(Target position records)
■ ■ ■ ■ ■ ■ ■

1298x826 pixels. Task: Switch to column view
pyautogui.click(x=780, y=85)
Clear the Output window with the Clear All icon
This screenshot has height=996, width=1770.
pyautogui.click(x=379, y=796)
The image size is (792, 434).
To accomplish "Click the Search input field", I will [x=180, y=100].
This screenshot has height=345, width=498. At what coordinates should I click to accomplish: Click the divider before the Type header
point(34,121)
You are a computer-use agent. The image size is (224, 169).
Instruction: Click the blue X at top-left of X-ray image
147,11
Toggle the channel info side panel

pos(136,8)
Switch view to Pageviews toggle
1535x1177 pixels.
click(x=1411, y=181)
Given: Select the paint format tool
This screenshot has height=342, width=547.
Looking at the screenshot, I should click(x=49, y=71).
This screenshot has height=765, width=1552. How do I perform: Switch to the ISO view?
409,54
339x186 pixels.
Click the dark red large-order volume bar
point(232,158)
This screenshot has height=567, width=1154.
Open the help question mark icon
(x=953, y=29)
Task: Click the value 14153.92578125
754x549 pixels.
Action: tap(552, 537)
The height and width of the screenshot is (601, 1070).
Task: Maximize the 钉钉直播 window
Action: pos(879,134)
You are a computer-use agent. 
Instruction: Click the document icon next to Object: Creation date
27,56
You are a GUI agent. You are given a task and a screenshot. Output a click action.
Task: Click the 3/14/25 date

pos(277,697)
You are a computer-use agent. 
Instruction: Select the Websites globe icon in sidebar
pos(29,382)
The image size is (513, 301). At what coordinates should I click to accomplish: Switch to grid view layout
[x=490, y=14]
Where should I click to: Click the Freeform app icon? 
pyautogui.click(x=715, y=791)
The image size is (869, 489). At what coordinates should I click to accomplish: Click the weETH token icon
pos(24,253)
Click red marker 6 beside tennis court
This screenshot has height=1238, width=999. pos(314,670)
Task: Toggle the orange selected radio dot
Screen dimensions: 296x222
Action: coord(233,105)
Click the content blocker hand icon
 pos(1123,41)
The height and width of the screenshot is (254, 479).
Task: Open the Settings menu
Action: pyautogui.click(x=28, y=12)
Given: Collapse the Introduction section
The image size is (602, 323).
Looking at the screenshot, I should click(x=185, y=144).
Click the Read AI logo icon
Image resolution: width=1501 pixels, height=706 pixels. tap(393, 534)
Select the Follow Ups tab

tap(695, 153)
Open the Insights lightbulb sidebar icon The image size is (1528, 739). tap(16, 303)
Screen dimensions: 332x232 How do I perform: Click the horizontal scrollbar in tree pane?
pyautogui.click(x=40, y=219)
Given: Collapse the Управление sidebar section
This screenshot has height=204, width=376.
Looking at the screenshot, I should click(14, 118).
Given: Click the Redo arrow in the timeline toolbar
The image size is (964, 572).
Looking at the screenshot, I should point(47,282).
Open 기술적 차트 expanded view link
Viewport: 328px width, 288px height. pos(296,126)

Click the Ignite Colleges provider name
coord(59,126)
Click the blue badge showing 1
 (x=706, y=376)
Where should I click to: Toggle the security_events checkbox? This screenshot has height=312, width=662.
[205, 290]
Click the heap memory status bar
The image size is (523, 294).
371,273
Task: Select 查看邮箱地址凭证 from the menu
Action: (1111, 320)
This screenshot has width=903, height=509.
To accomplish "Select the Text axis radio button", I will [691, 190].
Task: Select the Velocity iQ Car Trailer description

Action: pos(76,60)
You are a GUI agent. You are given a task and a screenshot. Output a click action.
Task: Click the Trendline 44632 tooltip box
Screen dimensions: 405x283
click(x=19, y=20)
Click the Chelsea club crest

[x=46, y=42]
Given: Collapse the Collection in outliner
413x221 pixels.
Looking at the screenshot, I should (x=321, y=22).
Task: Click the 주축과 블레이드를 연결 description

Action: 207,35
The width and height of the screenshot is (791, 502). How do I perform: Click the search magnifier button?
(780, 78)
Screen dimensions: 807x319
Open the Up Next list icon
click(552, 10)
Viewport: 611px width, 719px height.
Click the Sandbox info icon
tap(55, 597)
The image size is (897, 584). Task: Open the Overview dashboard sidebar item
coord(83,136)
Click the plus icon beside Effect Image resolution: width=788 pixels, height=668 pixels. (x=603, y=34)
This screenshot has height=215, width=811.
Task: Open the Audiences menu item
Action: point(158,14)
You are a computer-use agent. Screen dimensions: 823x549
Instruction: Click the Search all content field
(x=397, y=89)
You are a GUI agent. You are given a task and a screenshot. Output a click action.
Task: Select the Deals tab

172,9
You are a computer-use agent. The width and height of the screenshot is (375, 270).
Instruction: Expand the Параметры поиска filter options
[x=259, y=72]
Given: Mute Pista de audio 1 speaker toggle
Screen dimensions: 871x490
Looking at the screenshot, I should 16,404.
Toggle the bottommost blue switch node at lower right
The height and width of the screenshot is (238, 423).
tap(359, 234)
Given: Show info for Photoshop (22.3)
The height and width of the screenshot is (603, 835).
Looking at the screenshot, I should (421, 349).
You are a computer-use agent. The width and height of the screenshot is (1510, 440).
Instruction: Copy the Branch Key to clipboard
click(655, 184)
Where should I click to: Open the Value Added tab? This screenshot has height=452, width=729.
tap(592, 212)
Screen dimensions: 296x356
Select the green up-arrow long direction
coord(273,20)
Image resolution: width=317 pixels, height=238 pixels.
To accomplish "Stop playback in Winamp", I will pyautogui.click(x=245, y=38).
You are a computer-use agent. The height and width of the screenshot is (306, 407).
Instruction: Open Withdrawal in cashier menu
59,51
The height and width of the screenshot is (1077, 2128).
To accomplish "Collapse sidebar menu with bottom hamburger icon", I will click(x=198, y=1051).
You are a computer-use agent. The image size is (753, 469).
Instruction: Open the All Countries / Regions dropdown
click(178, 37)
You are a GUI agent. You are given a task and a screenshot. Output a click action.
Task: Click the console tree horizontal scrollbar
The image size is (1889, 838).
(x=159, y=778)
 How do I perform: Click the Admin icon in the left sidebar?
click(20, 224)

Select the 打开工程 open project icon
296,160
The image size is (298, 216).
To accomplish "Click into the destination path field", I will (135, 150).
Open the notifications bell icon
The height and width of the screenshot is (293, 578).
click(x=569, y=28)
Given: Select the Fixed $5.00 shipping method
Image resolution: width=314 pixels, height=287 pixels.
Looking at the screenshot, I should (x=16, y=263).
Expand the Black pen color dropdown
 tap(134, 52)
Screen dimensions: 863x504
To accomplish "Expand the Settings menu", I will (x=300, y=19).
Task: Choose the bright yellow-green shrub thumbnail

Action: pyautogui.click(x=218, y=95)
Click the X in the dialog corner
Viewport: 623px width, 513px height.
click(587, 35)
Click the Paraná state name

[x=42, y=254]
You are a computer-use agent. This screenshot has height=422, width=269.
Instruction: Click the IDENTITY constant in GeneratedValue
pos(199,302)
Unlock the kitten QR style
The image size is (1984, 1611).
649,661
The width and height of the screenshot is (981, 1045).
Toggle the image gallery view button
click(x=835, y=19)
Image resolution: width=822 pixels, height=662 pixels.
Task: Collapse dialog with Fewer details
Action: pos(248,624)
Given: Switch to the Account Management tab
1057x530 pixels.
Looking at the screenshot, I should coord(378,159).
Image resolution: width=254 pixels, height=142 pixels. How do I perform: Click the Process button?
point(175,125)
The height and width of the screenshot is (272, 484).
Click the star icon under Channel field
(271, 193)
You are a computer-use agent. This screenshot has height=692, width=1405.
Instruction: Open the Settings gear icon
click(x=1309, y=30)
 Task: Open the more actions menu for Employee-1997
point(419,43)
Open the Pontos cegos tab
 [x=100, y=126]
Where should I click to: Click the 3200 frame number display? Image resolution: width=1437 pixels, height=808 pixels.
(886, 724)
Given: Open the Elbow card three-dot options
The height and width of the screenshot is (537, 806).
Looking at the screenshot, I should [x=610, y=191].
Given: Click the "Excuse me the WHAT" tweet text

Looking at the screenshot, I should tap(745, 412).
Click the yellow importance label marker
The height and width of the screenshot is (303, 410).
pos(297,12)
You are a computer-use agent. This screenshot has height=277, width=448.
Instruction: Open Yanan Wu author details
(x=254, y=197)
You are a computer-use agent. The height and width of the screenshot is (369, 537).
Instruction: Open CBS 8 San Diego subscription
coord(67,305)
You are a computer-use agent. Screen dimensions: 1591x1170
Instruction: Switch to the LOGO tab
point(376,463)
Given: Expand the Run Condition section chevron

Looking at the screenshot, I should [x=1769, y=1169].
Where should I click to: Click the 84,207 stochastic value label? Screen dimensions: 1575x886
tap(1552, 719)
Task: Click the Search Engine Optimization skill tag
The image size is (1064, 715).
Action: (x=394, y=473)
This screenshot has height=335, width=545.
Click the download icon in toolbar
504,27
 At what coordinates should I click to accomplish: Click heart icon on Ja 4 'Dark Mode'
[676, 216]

■ ■ ■ ■ ■ ■ ■

To be done:
Copy the lines above word for word, beginning at the line that contains "Given: Collapse the Introduction section" and stopping after the line that contains "Looking at the screenshot, I should click(14, 118).".

Response to the exercise:
Given: Collapse the Introduction section
The image size is (602, 323).
Looking at the screenshot, I should click(x=185, y=144).
Click the Read AI logo icon
Image resolution: width=1501 pixels, height=706 pixels. tap(393, 534)
Select the Follow Ups tab

tap(695, 153)
Open the Insights lightbulb sidebar icon The image size is (1528, 739). tap(16, 303)
Screen dimensions: 332x232 How do I perform: Click the horizontal scrollbar in tree pane?
pyautogui.click(x=40, y=219)
Given: Collapse the Управление sidebar section
This screenshot has height=204, width=376.
Looking at the screenshot, I should click(14, 118).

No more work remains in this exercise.